Data for analysis |
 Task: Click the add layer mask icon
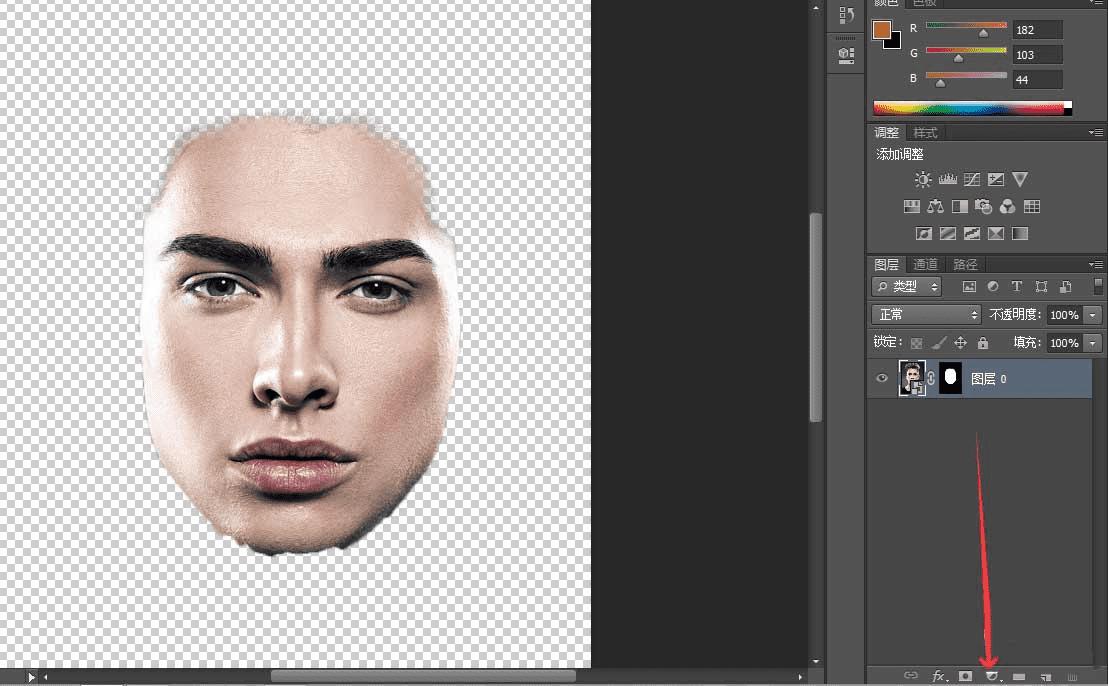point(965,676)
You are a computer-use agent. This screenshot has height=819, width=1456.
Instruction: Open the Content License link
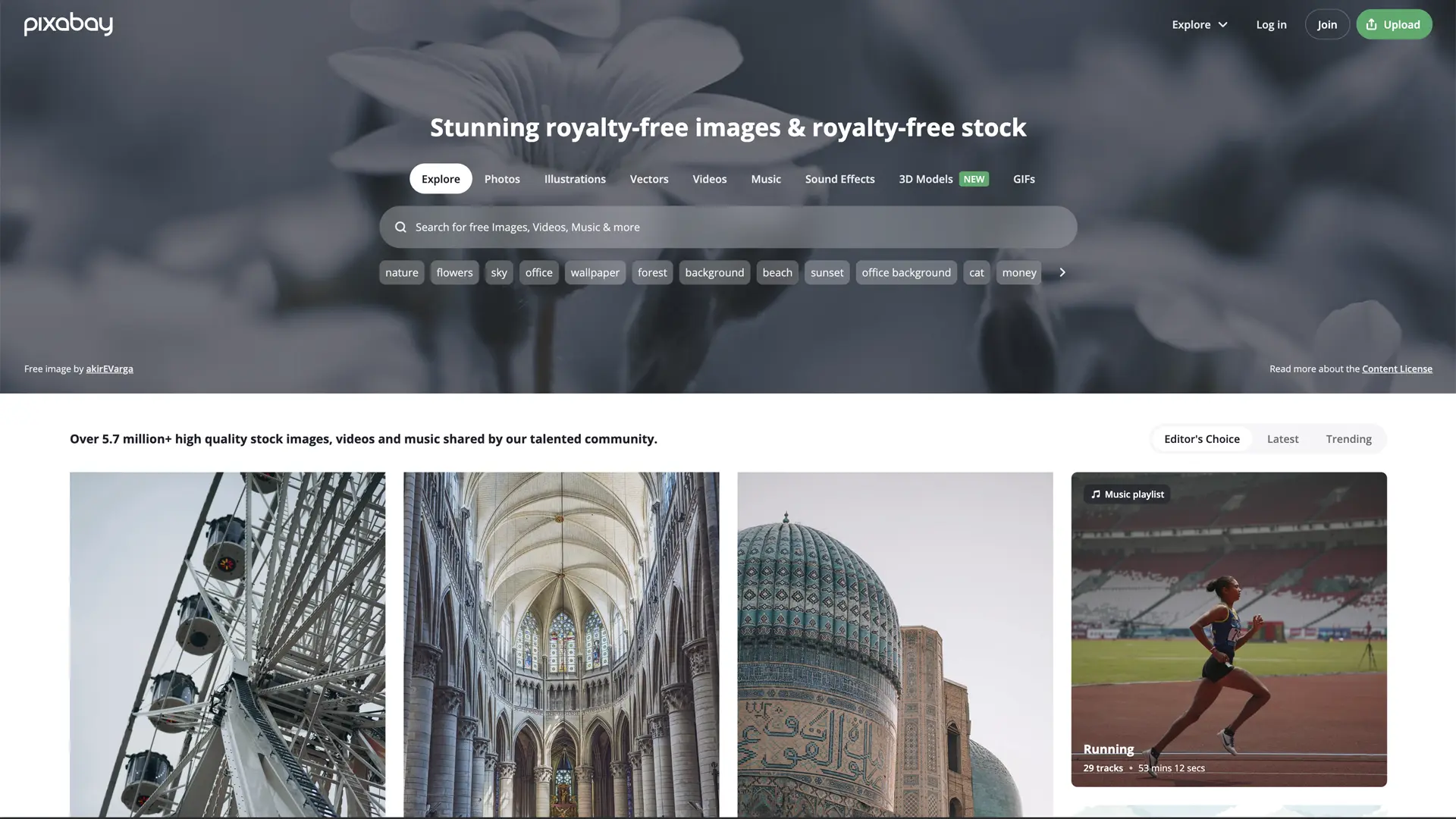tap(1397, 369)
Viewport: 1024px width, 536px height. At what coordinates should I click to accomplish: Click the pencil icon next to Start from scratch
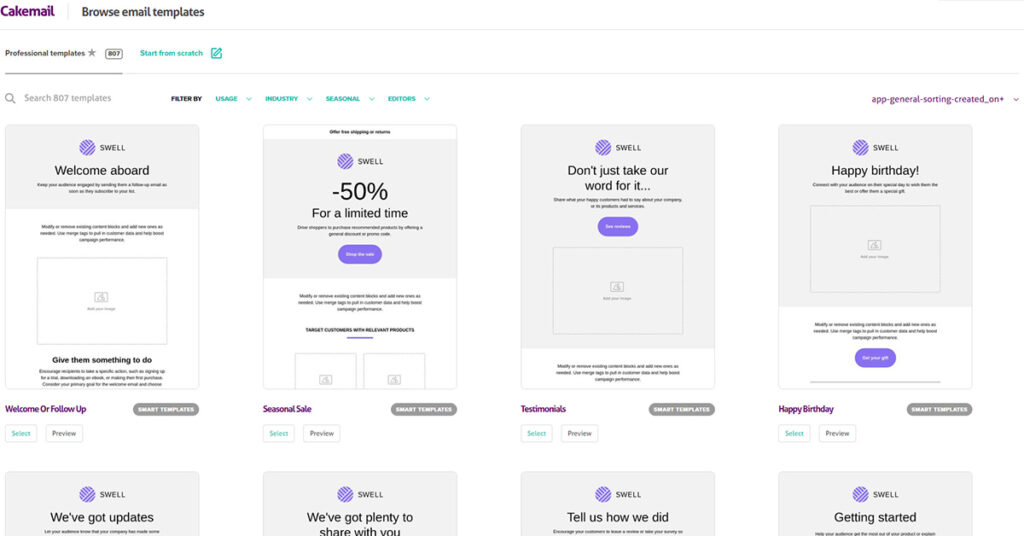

---

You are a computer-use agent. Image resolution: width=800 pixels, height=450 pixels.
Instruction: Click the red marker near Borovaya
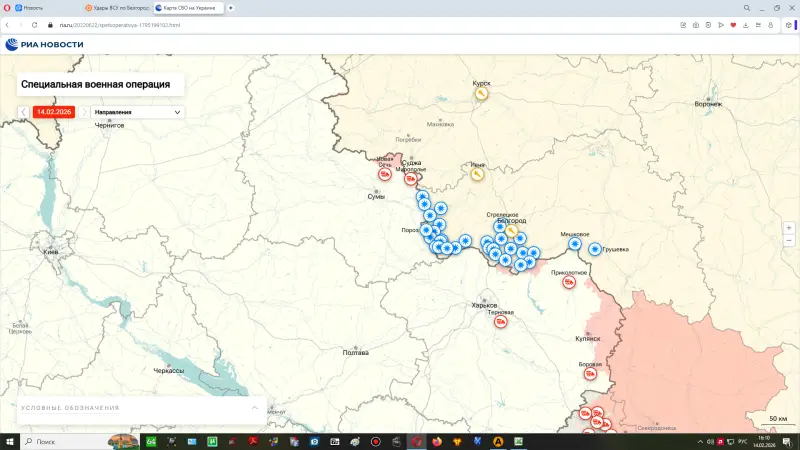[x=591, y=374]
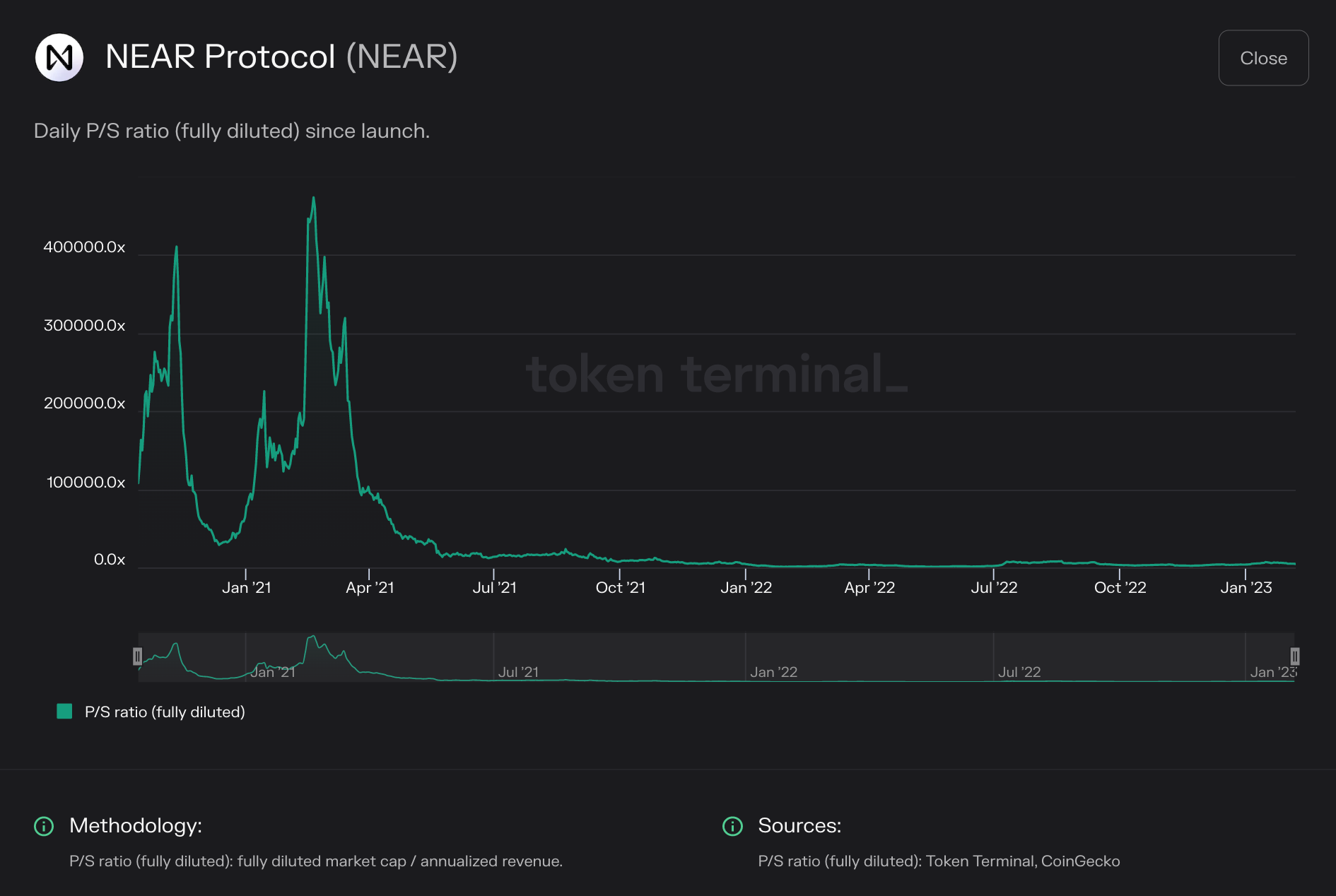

Exercise goal | Where in the records does the word "agent" appear? Copy each line that holds it.

Solution below |
You are a computer-use agent. This screenshot has height=819, width=1456.
You are a computer-use agent. Image resolution: width=800 pixels, height=450 pixels.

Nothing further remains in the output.